Para o alemão, que foi secretário-geral Adjunto para a Assembleia-Geral da Organização das Nações Unidas (ONU) e conselheiro Especial para o Meio Ambiente e Operações de Paz até ao final de 2015, António Guterres devia ter sido "muito mais ativo" em janeiro, antes da guerra começar.

Em entrevista à Lusa, Baumann criticou ainda o facto de o ex-primeiro-ministro português ter pedido ao Presidente russo, Vladimir Putin, que o recebesse em Moscovo, frisando que "um secretário-geral da ONU não pede para ser recebido, ele anuncia que está a ir".

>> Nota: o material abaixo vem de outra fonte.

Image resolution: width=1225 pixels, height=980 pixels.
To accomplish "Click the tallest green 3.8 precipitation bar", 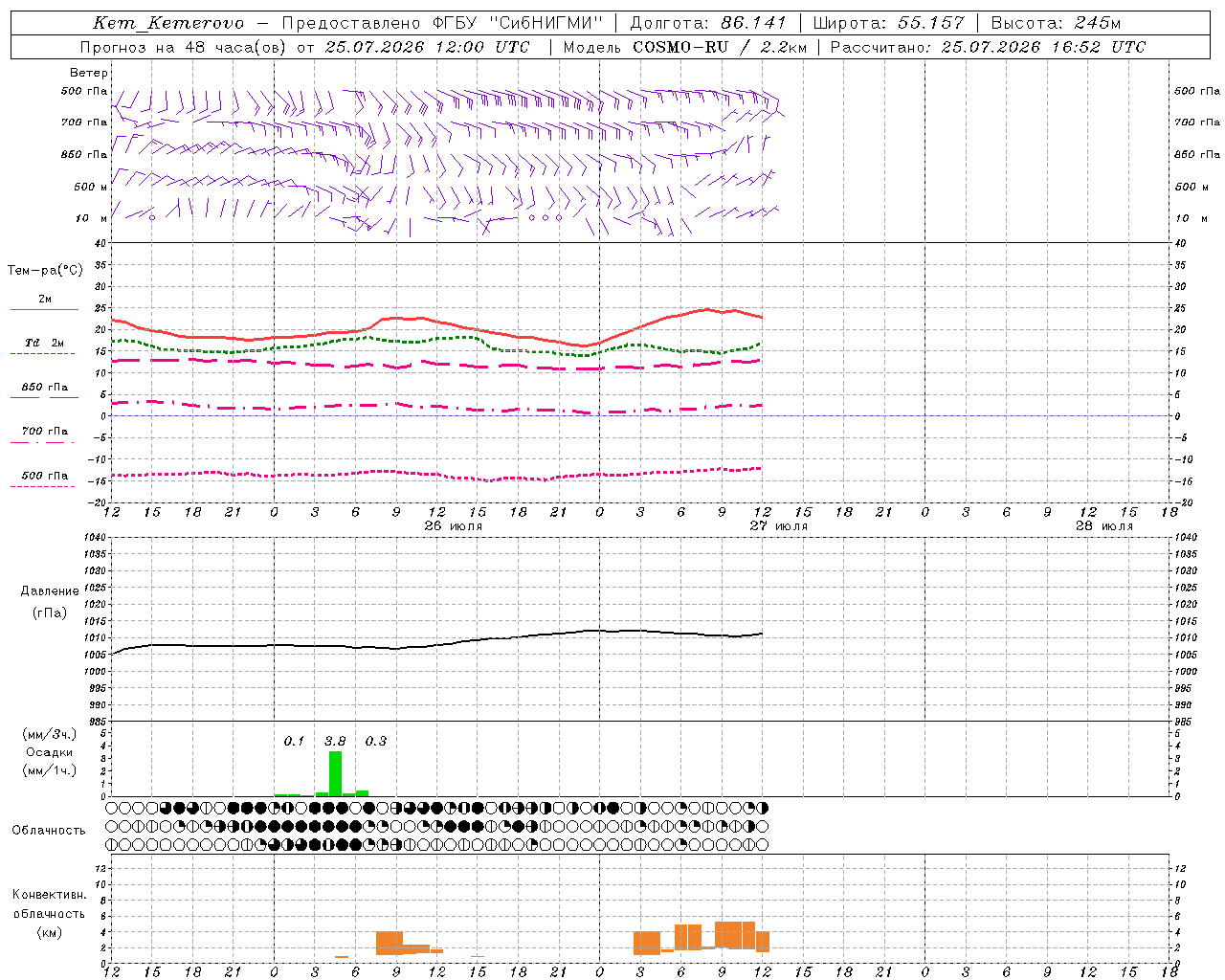I will [335, 773].
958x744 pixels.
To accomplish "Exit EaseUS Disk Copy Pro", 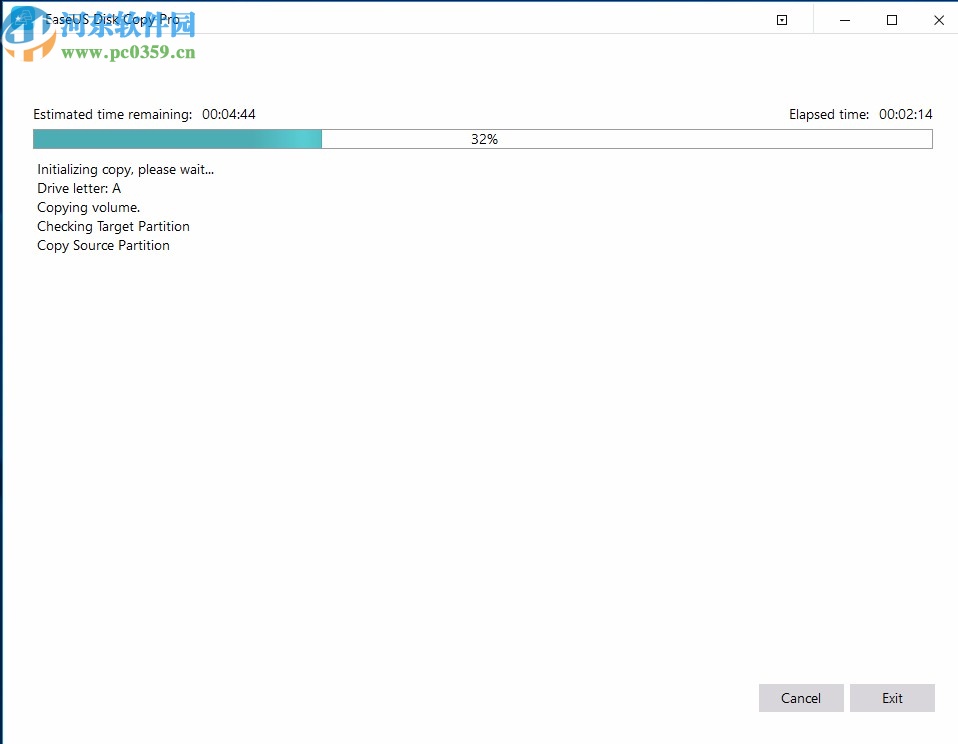I will (x=892, y=698).

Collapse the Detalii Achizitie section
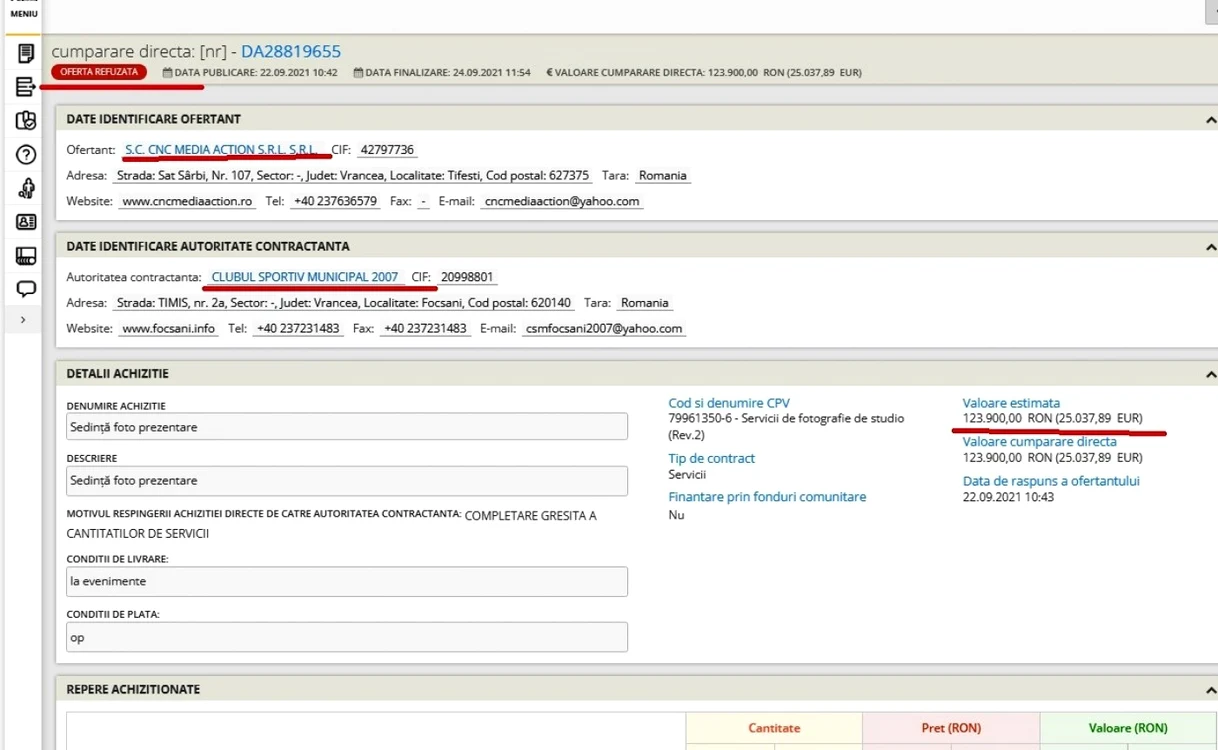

Na terça-feira, António Guterres pediu que Vladimir Putin o recebesse em Moscovo, e que o chefe de Estado ucraniano, Volodymyr Zelensky, o recebesse em Kyiv, para discutir "passos urgentes" para travar a guerra.

De acordo com o porta-voz do secretário-geral, Stéphane Dujarric, esse pedido foi feito através de cartas separadas entregues às Missões Permanentes da Federação Russa e da Ucrânia nas Nações Unidas.

A resposta do Kremlin chegou nesta sexta-feira, com a ONU a confirmar que António Guterres visitará Moscovo no dia 26 de abril, onde irá encontrar-se com Putin.

O anúncio do pedido de viagem de Guterres à Rússia surgiu 24 horas depois de mais de 200 antigos dirigentes da ONU, entre eles Franz Baumann, dirigirem uma carta ao secretário-geral, com um apelo para que seja mais proativo em relação a esse conflito.

"Acho que é uma coincidência curiosa que este anúncio, de pedido de visita a Moscovo e Kyiv, tenha surgido 24 horas após termos enviado uma carta a criticar a sua passividade", disse Baumann.

"Mas estas cartas enviadas (às missões permanentes na ONU) causaram-me ainda mais impressão. Guterres pediu para ser recebido por Putin. Um secretário-geral da ONU não pede, ele anuncia que está a ir. Putin poderia dizer qualquer desculpa para não o receber. Guterres devia só avisar o dia em que ia e voar para lá", avaliou o alemão.

Baumann afirmou que admira Guterres e que até fez campanha pelo português quando se candidatou para secretário-geral da ONU em 2016, mas advogou que Guterres "pode não estar a ser aconselhado devidamente" por quem o rodeia.

"Guterres deveria ter começado a ser ativo bem antes do início (da guerra), em 24 de fevereiro. Isso é muito tarde. Já havia milhares de militares à volta da Ucrânia há várias semanas e toda a gente temia que esta invasão acontecesse, os agentes de inteligência norte-americanos já diziam que a Rússia iria invadir", disse.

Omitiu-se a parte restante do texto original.